(220) Single-Center Pediatric Experience With BRAF-and/orMEK-Inhibitors for Treatment of Pediatric Glioma

Poster Abstract:

Background:
The treatment of pediatric gliomas has historically consisted of conventional chemotherapy and/or radiation which leads to significant morbidity. As compared to wild type disease, BRAF-mutated pediatric gliomas often exhibit a poor response to standard chemotherapy and are associated with lower progression free survival and overall survival. The targetable mutation and less significant toxicities associated with oral oncolytics has led to a desire to move away from conventional chemotherapy. For the past several years, the Memorial Sloan Kettering Kids Neuro-Oncology Service has been utilizing off-label dabrafenib and trametinib, in combination as well as monotherapy, for a variety of pediatric gliomas. The aim of this study was to describe the real-world tolerability of BRAF-and/or MEK-inhibitors for the treatment of pediatric gliomas.

Objectives:
The primary objective was to describe the discontinuation rates and side effect profiles of BRAF- and/or MEK-inhibitors in pediatric patients prescribed treatment for a glioma. The secondary objectives included assessing the differences in side effect profiles between BRAF- and MEK-inhibitors, assessing the toxicities that warranted a switch to a different BRAF- and/or MEK-inhibitor, and describing tumor response with BRAF- and/or MEK-inhibitor therapy.

Methods:
This study was approved under the Institutional Review Board at Memorial Sloan Kettering Cancer Center. A retrospective chart review was conducted to describe the use of BRAF-and MEK-inhibitors in pediatric patients 1 year of age to less than 18 years of age with any grade glioma. The following baseline & treatment data was collected: cancer diagnosis, treatment regimens received to date, tumor genetics/pathology, ordered dose, duration of treatment, reported adherence, and manipulation of dosage form for the BRAF- and/or MEK-inhibitors. For each patient that received a BRAF-and/or MEK-inhibitor if the dose was reduced, held, or discontinued, the CTCAE grade and management of toxicities will also be collected. Descriptive statistics will be used to describe the incidence of adverse events in the study population, as well as the rate of treatment discontinuation.

Results:
Between May 1, 2013, and June 30, 2023, 32 patients (Median age: 8 years, range: 1 to 17 years) diagnosed with a pediatric glioma that received a BRAF- and/or MEK-inhibitor were reviewed. Results pending.

Conclusion:
Results pending

References (must also be included in final poster): 1. Bouffet E, Geoerger B, Moertel C, et al.
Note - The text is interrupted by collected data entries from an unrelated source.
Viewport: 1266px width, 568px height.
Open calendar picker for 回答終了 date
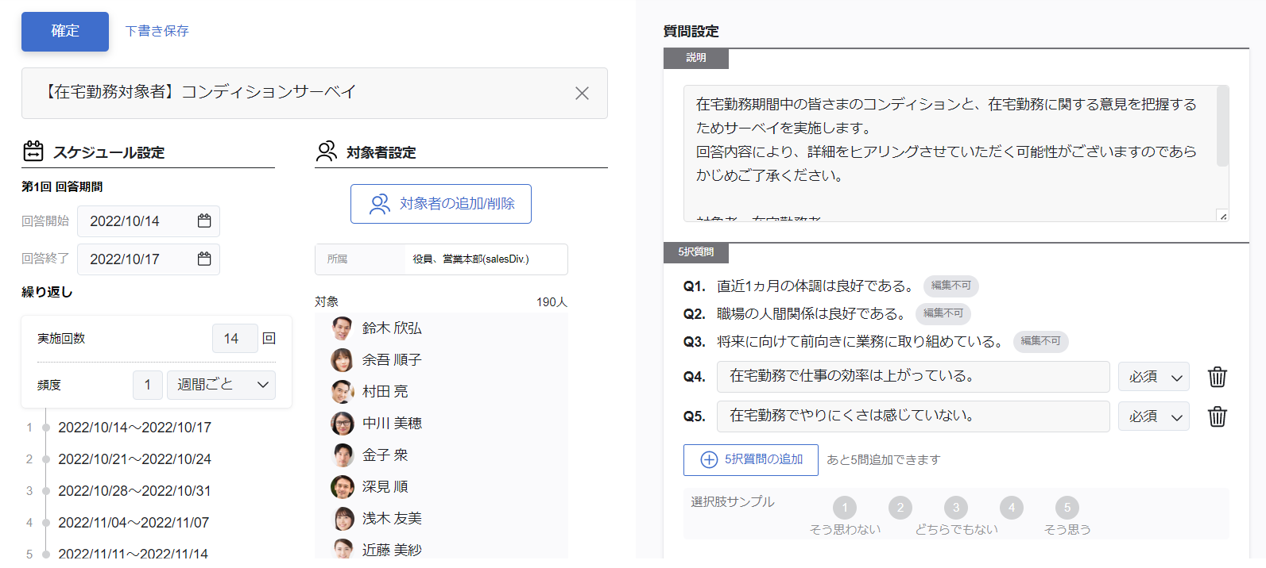pyautogui.click(x=204, y=259)
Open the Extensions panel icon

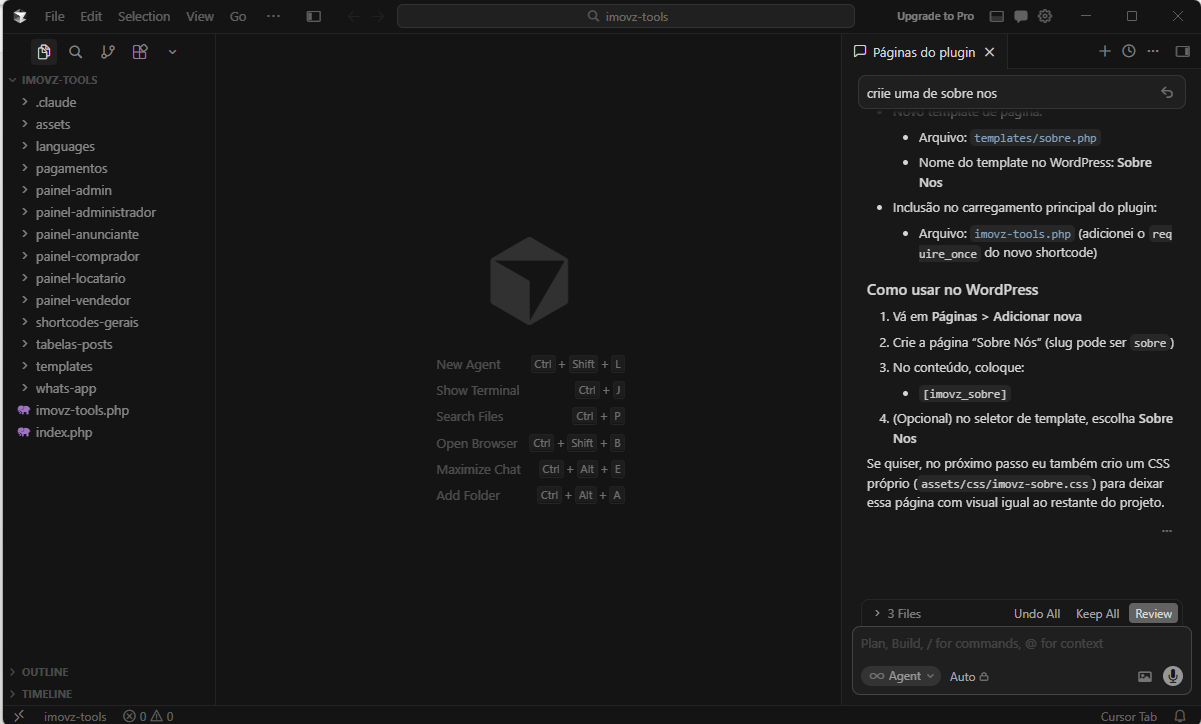click(x=139, y=51)
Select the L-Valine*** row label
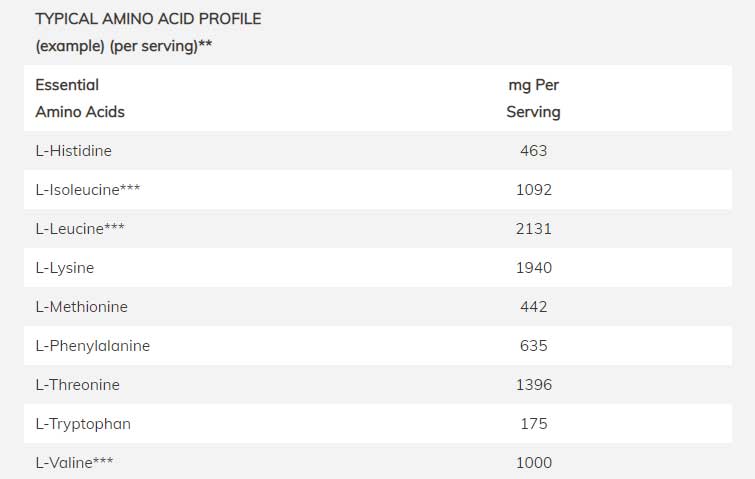This screenshot has width=755, height=479. click(x=73, y=463)
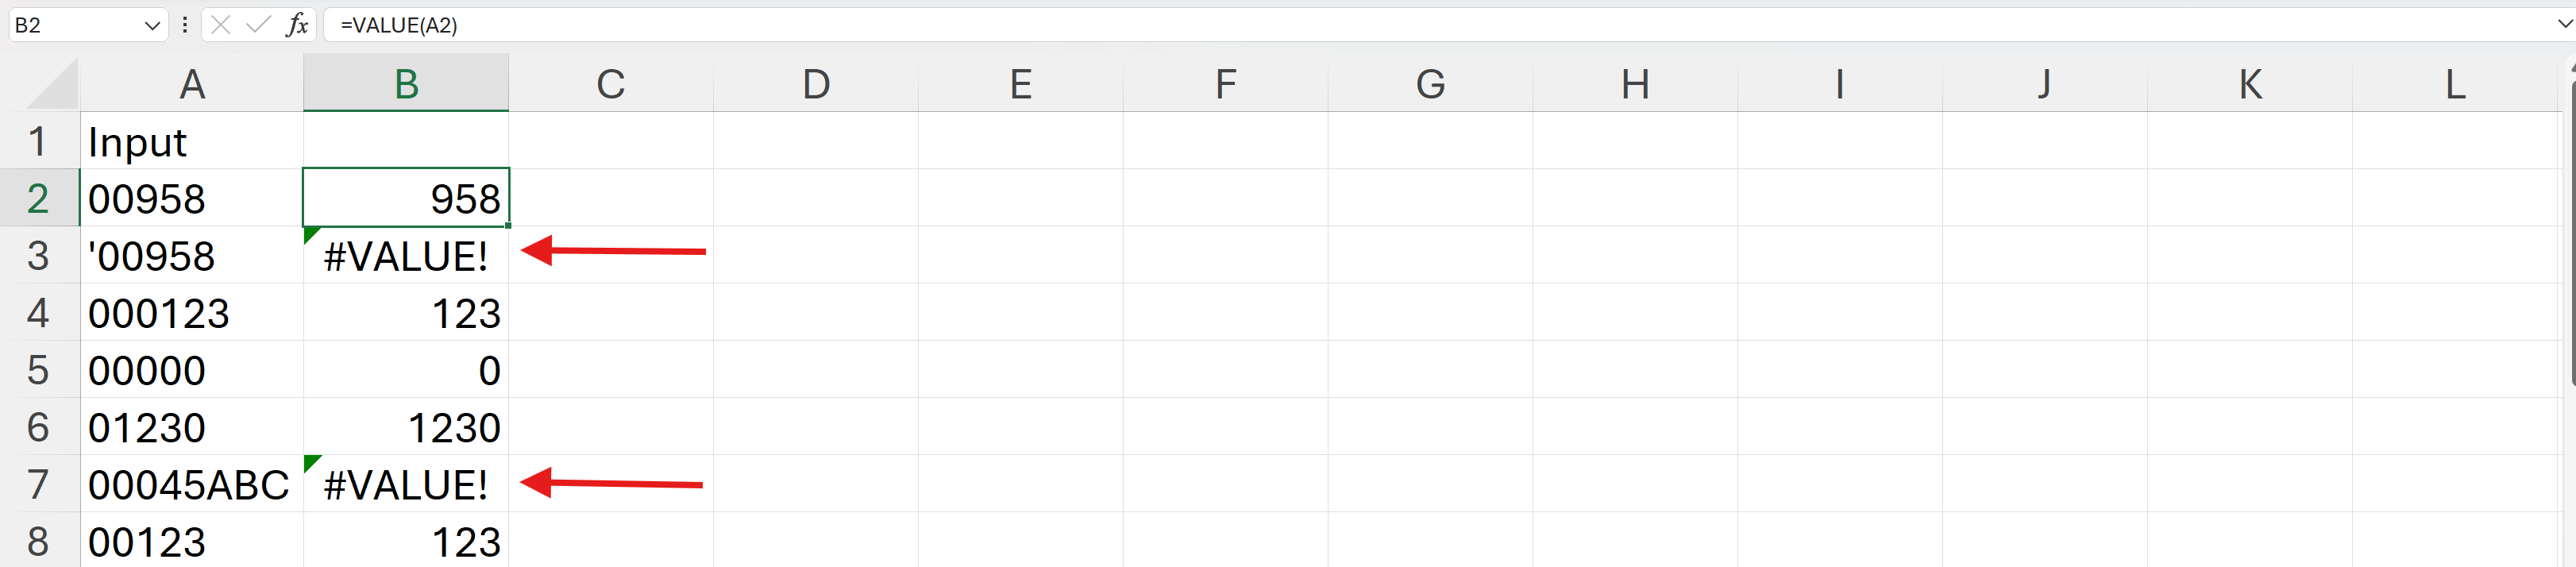
Task: Click in the Name Box showing B2
Action: point(70,25)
Efficacy and safety of trametinib monotherapy or in combination with dabrafenib in pediatric BRAF V600-mutant low-grade glioma. J Clin Oncol. 2023;41(3):664-674.
2. Hargrave DR, Bouffet E, Tabori U, et al. Efficacy and safety of dabrafenib in pediatric patients with BRAF V600 mutation-positive relapsed or refractory low-grade glioma: results from a phase I/IIa study. Clin Cancer Res. 2019;25(24):7303-7311.
3. Selt F, van Tilburg CM, Bison B, et al. Response to trametinib treatment in progressive pediatric low-grade glioma patients. J Neurooncol. 2020 Sep;149(3):499-510.
4. Product information TAFINLAR® (daBRAFenib). GlaxoSmithKline. Research Triangle Park, NC. June 2022
5. Product information MEKINIST (TRAMETinib). GlaxoSmithKline. Research Triangle Park, NC. June 2022
6. Hanzlik E, Archambault B, El-Dairi M, et al. Use of trametinib in children and young adults with progressive low-grade glioma and glioneuronal tumors. J Pediatr Hematol Oncol. 2023 May 1;45(4):e464-e470.